They selected two breeds for fast growth rate, bred them together and have been refining the selection process for half a century.  That's how we got to this current level of Frankenchickens.  They grow fast, but die of heart problems.  But, the selection criteria has been fast growth rate, not longevity.

Which could be a problem with meat rabbits, if a balanced selection criteria isn't used.  Only selecting for large litter size and ignoring the overall health could cause problems after awhile.


----------



## Fishychix (Dec 11, 2020)

Simpleterrier said:


> The Amish around us charge a dollar a bird for chickens.  If a dollar a bird means I have more money then sense then I should call myself rich haha yeah right.


How would someone get in touch with the Amish to do this?


----------



## Simpleterrier (Dec 11, 2020)

I don't know. I deal with them all the time on a lot of different things. I just make friends then ask them if they know anyone different types of Amish will be different. U ask the wrong ones and they might just get in their BMW and drive away. Just cause their Amish don't mean it's home made. Or better crafted.
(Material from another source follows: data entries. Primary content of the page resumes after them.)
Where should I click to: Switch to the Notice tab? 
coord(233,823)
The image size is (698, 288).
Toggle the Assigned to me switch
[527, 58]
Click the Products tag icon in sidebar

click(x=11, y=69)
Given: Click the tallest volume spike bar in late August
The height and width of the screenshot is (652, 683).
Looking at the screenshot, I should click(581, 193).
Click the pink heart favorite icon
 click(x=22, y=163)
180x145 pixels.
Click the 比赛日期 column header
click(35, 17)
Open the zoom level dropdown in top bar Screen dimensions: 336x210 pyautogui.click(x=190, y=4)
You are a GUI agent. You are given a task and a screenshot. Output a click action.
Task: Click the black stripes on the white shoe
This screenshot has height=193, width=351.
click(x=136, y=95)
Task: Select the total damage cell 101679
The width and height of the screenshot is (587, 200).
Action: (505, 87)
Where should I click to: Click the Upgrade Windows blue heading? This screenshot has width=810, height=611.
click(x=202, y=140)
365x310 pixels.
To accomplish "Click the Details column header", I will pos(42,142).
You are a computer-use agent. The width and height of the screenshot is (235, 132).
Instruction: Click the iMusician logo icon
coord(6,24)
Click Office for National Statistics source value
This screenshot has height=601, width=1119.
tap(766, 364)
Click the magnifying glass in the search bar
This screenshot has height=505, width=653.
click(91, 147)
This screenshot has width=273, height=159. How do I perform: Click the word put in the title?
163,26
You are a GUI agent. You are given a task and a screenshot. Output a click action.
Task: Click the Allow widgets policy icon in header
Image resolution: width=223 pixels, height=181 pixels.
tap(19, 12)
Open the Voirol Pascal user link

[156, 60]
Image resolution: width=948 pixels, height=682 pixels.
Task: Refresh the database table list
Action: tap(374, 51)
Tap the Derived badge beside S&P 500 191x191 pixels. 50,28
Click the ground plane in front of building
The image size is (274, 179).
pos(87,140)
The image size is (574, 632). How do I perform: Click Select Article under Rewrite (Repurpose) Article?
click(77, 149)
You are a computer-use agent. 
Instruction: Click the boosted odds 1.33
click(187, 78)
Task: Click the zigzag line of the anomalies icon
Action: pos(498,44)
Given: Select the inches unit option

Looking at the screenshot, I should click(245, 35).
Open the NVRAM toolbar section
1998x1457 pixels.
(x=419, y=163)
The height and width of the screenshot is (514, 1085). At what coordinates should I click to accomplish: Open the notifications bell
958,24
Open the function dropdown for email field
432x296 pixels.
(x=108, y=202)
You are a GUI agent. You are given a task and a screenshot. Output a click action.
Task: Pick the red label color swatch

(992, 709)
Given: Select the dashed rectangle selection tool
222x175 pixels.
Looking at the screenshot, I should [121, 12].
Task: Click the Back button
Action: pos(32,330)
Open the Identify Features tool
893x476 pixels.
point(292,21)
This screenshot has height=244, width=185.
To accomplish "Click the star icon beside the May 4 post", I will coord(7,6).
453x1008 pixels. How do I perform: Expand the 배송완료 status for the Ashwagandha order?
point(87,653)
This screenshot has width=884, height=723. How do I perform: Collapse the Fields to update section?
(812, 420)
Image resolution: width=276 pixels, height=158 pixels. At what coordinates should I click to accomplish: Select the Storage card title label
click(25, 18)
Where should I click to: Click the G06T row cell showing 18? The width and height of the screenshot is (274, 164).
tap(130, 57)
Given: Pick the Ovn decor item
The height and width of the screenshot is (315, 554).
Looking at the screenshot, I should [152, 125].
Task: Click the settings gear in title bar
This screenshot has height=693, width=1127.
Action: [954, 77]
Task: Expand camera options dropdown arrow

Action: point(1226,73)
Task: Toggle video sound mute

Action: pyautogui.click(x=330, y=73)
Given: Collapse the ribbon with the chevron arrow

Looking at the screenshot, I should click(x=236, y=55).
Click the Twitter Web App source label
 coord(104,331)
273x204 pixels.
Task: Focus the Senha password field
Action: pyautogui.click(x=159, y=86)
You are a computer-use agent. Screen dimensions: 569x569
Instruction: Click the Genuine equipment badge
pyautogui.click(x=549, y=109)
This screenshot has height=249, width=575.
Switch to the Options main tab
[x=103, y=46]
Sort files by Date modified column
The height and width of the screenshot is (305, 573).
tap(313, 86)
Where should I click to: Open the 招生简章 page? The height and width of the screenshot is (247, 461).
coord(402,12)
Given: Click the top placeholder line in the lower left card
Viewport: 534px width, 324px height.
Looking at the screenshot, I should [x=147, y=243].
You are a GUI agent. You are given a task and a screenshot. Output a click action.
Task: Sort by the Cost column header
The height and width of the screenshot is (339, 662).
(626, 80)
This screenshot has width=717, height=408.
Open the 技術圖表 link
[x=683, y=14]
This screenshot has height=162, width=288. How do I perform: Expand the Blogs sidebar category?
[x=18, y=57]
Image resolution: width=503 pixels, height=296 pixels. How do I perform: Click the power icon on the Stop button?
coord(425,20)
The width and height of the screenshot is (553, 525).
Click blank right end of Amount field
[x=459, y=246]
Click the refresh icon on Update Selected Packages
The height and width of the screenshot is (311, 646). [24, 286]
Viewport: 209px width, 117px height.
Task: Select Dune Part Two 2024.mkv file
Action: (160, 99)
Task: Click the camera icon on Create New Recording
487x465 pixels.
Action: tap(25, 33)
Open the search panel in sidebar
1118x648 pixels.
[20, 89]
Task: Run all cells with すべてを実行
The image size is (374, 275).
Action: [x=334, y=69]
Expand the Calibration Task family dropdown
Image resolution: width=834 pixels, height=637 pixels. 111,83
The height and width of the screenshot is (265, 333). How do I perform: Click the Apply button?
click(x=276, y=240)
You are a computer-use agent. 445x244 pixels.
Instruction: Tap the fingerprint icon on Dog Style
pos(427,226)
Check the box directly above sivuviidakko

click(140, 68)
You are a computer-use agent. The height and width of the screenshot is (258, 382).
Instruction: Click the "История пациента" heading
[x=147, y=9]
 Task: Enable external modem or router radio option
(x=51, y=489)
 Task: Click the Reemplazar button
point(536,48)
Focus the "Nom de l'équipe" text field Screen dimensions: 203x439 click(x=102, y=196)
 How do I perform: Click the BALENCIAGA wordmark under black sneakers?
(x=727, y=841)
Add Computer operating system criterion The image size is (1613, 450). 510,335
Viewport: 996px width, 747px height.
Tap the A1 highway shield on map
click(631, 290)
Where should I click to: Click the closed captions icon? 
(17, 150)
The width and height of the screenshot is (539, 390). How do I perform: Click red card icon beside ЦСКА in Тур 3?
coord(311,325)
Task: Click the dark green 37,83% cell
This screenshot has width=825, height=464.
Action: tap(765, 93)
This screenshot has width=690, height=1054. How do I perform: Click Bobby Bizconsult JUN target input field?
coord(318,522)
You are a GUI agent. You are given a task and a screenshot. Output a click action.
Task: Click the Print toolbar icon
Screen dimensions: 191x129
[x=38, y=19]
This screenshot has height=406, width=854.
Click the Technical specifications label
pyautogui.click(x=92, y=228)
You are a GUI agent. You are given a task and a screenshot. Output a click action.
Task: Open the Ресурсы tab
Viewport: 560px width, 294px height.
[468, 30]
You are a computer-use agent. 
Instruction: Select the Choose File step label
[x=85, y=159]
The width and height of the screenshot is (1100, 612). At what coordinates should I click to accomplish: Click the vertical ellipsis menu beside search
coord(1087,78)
They play the Amish card sometimes for the money.


----------



## secuono (Dec 11, 2020)

Easy to butcher those, especially if you skin them.


----------



## Fishychix (Dec 11, 2020)

Simpleterrier said:


> U ask the wrong ones and they might just get in their BMW and drive away.


  That image is just too funny

Too true. Good reminder!


----------



## Alasgun (Jan 3, 2021)

A wise man once told me, “butchering is easy, you simply cut away the part you don’t want to eat”.
having worked at a packing house many years ago and butchering all of what we eat for the last 40 years, id say this isn’t far from the truth!
if all else fails, go to you-tube! You may not adopt everything you see but you’ll see enough to get you going, then you‘ll form your own opinion’s and style. It’s not that hard.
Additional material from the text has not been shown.